The president states, “They come home, many of the world’s fittest and best-trained warriors in the world, never the same. Headaches. Numbness. Dizziness. A cancer that would put them in a flag-draped coffin.”
The discussion is personal for the president, as his son, Beau Biden, who died from brain cancer in 2015, is being looked at as a possible victim of this particular issue.
Burn pits have been compared with Agent Orange, which caused severe health issues to anyone exposed to it during the Vietnam War.
For those that served in Iraq, burn pits have become a major issue.
The open-air, uncontrolled combustion of trash and other waste causes extremely toxic substances to be released into the air, often times very close in proximity to where American troops are deployed.
According to the Department of Veterans Affairs (VA), chemicals, human waste, paint, fuel, metal, plastics, rubber, and other materials can cause more health effects when in open air pits versus other controlled burns.
The exposure will have different effects on each person exposed, and they may range from from chronic migraines to fatal cancers.
Here is a list of some issues that burn pits can potentially cause:
- Central nervous system function
- Liver and kidney function
- Respiratory system function
- Skin problems
- Cardiovascular damage
- Chronic bronchitis
- Migraine headaches
This list of issues is not comprehensive, and initial exposure to the pits may result in burning eyes, coughing and throat irritation, difficulty breathing, skin itching, and rashes.

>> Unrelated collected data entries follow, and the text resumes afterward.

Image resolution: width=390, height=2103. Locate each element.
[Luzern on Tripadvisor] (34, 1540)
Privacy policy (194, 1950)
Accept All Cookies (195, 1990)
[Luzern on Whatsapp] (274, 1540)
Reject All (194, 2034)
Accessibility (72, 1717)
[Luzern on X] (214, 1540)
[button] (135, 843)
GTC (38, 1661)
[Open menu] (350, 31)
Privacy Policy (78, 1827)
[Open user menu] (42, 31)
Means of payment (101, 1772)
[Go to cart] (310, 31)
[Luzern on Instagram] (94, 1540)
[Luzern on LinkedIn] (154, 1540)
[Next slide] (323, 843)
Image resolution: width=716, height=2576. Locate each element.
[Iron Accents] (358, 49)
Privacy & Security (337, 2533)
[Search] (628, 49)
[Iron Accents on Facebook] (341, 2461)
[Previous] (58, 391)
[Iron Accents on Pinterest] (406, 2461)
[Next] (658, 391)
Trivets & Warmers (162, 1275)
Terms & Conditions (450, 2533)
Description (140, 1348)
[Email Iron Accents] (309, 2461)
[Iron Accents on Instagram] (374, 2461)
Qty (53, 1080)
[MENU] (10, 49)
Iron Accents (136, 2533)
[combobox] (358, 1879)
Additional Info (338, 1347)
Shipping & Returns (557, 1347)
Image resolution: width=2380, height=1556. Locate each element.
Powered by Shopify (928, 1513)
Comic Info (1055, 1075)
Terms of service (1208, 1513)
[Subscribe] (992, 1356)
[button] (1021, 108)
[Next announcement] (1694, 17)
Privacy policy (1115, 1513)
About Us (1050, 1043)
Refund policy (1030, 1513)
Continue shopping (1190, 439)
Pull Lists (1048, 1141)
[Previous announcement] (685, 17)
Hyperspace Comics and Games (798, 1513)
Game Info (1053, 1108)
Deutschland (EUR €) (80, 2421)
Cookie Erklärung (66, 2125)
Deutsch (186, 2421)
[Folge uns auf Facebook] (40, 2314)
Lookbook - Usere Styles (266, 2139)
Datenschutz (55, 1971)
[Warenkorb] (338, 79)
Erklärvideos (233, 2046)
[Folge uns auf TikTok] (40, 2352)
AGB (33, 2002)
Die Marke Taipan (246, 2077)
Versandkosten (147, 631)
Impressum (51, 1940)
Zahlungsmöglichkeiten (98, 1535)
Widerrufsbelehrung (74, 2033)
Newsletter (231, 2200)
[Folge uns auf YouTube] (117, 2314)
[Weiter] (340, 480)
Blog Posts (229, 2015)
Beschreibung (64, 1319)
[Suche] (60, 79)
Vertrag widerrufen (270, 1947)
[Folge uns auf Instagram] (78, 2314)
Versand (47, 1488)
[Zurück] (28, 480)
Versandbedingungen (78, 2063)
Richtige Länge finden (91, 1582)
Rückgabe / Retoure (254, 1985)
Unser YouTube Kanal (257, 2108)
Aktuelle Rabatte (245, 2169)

The health issues are so prevalent that VA created a Burn Pit Registry, which was established in 2014 to gather data and help better understand the potential health effects of exposure to airborne hazards during military service.
You are eligible to participate if you served in Operations Desert Storm/Desert Shield, New Dawn, or Iraqi Freedom/Enduring Freedom.
Given the number of veterans exposed to the burn pits, the Disabled American Veterans (DAV) and many others have brought the issue to federal lawmakers on Capitol Hill, but Veterans Affairs has still not determined presumptive diseases related to burn pits or provided health care eligibility for burn pit exposure.
Veterans to receive disability compensation for a condition they believe is a result of burn pit exposure must prove that the condition was caused by a specific exposure, a very challenging process that is often hard to complete.
The DAV has put forth the Veterans Burn Pit Exposure Recognition Act of 2021, which would “lower the burden of proof” for veterans and require VA to examine veterans to determine if their exposure is linked to a particular disease.
It would make it undeniable that veterans who served near burn pits were, in fact, exposed to airborne toxins.
The Comprehensive and Overdue Support for Troops (COST) of War Act of 2021 is sweeping legislation that would provide veterans suffering from a number of toxic exposures, including burn pits, with benefits and healthcare, increasing the federal government’s role and responsibility to provide the care needed for those who served our country.
Lastly, the Honoring our Promise to Address Comprehensive Toxics Act of 2021 is another piece of legislation that would, more specifically, establish a link of 23 different ailments, including respiratory diseases and cancers, to burn pits.
Chairman Jon Tester of the Senate Veterans’ Affairs Committee states, “Providing health care and benefits to veterans suffering from the effects of toxic exposure is a cost of war that must be paid.”